Information given:
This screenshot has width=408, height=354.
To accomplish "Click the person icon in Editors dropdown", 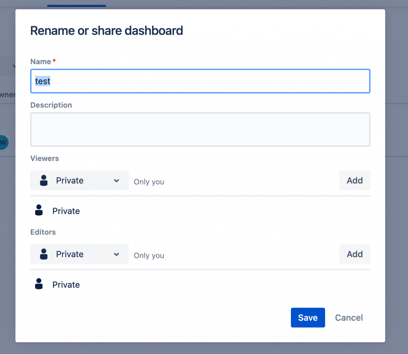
==
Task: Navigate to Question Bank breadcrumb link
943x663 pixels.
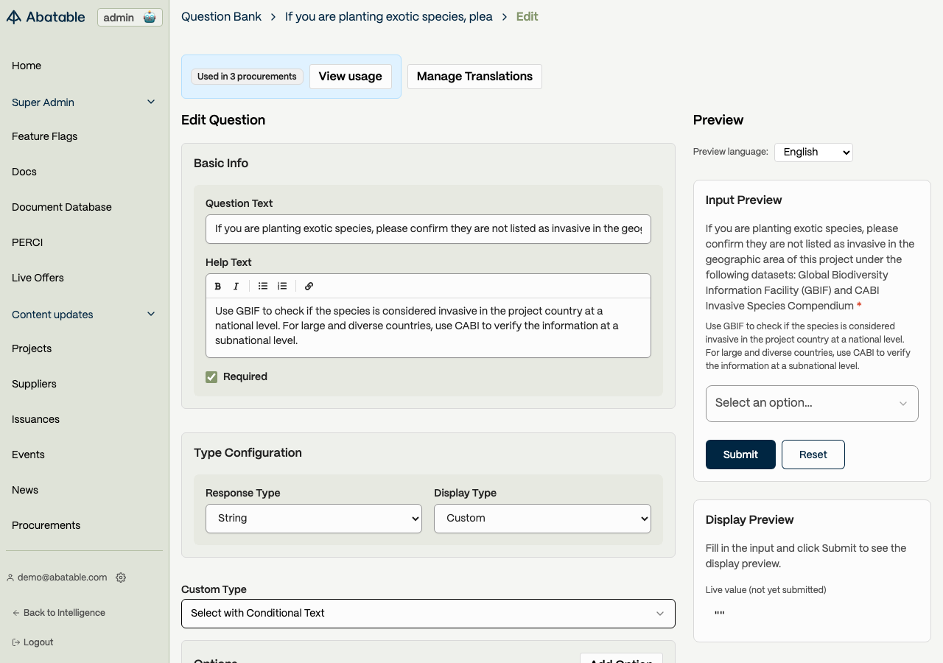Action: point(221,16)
...
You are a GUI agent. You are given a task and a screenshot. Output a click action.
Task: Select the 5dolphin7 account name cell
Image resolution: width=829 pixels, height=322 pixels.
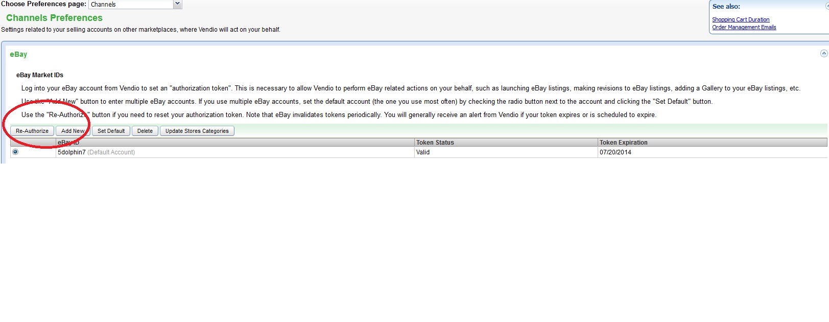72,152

Assigned task:
Find and copy each line in the material above where the string "screenshot" occurs.

Reply:
This screenshot has width=408, height=354.
You are a GUI agent. You are given a task and a screenshot. Output a click action.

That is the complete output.